EXTRAIT
# # # # #

# Icones perso qui ne reste pas



## Jannot83 (6 Novembre 2011)

Bonjour,

Je me permet de vous poser la questions, car mes recherches n'ont rien données.

Je souhaites changer une icone de dossier dans le dock (celle de dropbox). Je fais donc comme avec les autres; a savoir un ctrl C/ctrl v dans le menu information, l'icon change, mais au reboot du MAC c'est l'icon originelle qui reviens.

Auriez vous une idee svp ?

Merci


----------



## Christophe31 (6 Novembre 2011)

Si tu veux la changer il te faut aller dans dossier application>Dropbox>clic droit "afficher le contenu du paquet">contents>Ressources et modifier "DropboxFolderIcon_leopard.icns" en gardant bien le même nom.


----------



## Jannot83 (6 Novembre 2011)

Mon probleme ne se situe pas avec l'icone de l'App en elle meme, car je suis passé par candybar, et ca fonctionne.
Je parle de l'icone du dossier que j'ai dans le finder et dans le dock (pour etre precis, le dossier dropbox que tu m'a fais parvenir par mail).

La il est bien changé, mais si je reboot, je redemarre avec le dossier par defaut.


----------



## Christophe31 (6 Novembre 2011)

C'est bien de celle là que je te parle, du moins je crois, tu es allé voir que je t'ai dit ?


----------



## Jannot83 (6 Novembre 2011)

# # # # #

EXTRAITS DE DONNÉES
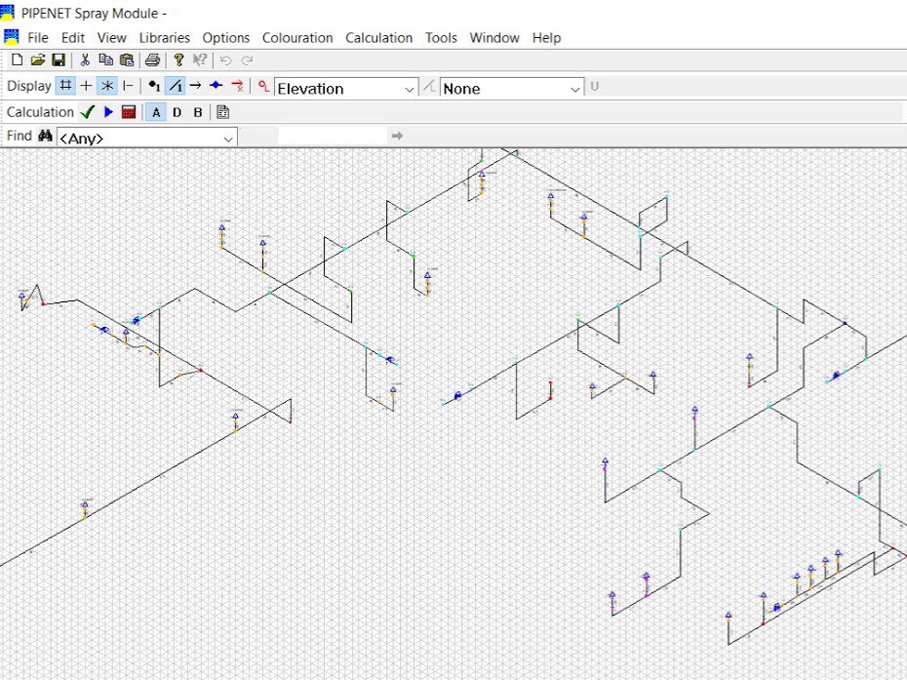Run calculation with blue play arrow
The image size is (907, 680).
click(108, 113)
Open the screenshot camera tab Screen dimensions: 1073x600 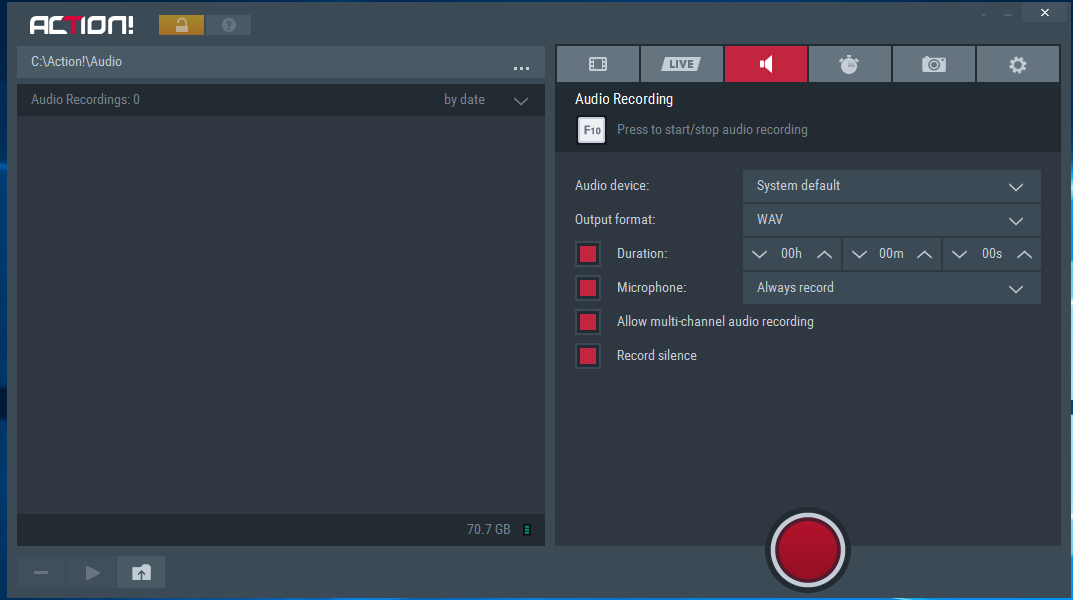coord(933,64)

# # # # #

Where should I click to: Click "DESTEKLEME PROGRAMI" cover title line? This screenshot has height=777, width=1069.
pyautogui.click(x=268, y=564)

# # # # #

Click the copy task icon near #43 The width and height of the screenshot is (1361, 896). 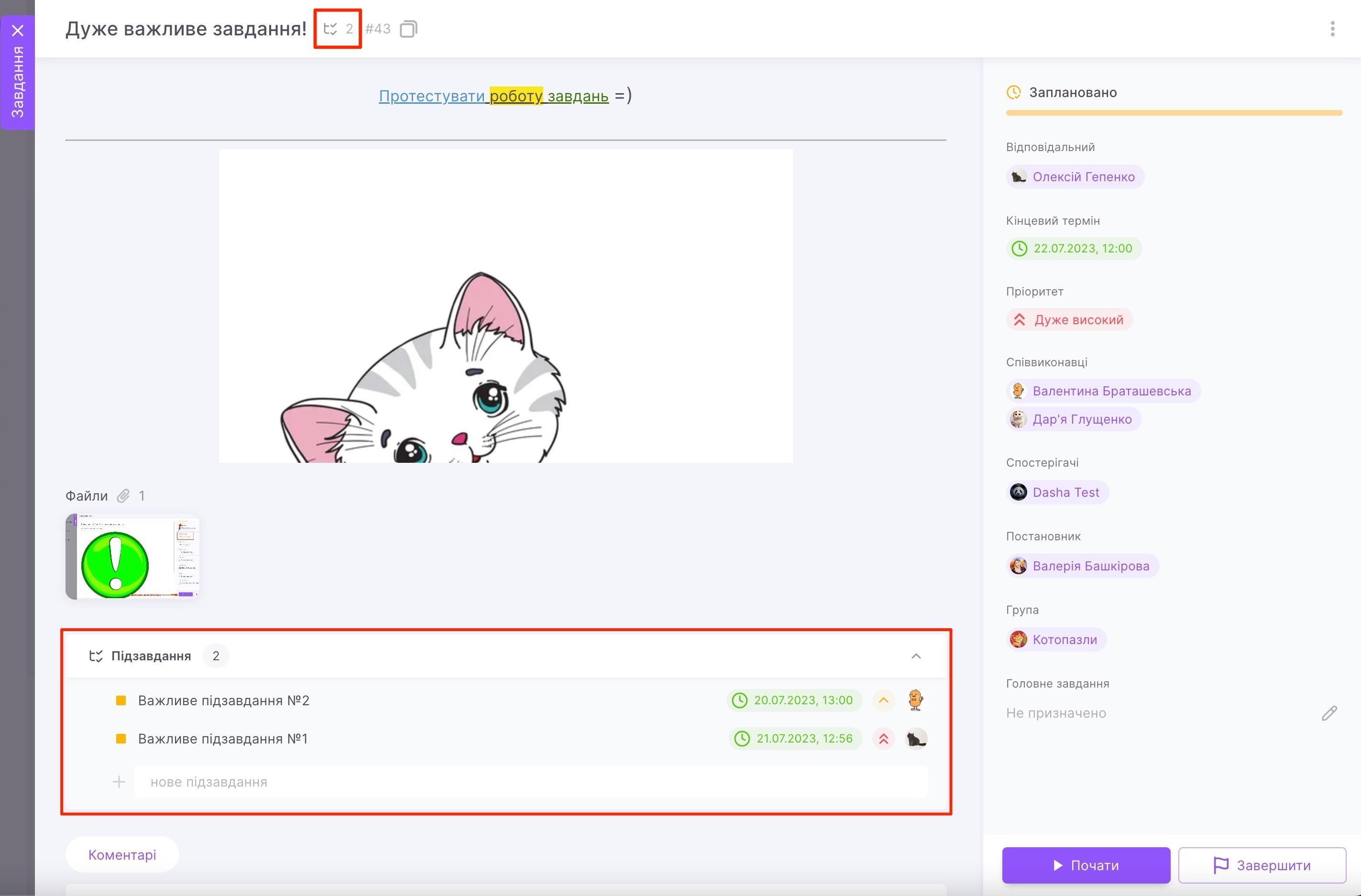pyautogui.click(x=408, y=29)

# # # # #

TRAVAIL À FAIRE
**1)** Dans les enregistrements, renvoyez telles quelles les lignes situées entre celle qui contient "Where should I" et celle qui contient "pyautogui.click(x=268, y=564)", ces deux lignes comprises.
**2)** Prolongez la discussion sur l'icône du dossier Dropbox à partir de son dernier message.
Les enregistrements n'ont aucun lien avec la discussion sur l'icône du dossier Dropbox.

RÉPONSES
**1)**
Where should I click to: Click "DESTEKLEME PROGRAMI" cover title line? This screenshot has height=777, width=1069.
pyautogui.click(x=268, y=564)

**2)**
Oui, mais je n'ai pas l'option "affciher le contenu"; celle ci est disponible uniquement pour l'iconne qui lance l'appli.


----------



## Christophe31 (6 Novembre 2011)

C'est normal c'est là qu'il faut faire le clique droit et avoir l'option afficher le contenu, aprés tu modifie l'icône en question, dans contents>ressources.


----------



## Jannot83 (6 Novembre 2011)

Okay, le blond que je suis a enfin saisis le truc.
Merci a toi


----------



## Jannot83 (13 Novembre 2011)

Bonsoir,

je relance car en fait ce n'est pas resolu.

Je viens de redemarrer le mac, et mon dossier Dropbox est de nouveau "original" malgres la manip conseillé plus haut.

Quand je double clic sur l'icone recalcitrante nommée DropboxFolderIcon.icns, une fenetre s'ouvre et elle contiens ceci






Comment donc modifier ceci svp ?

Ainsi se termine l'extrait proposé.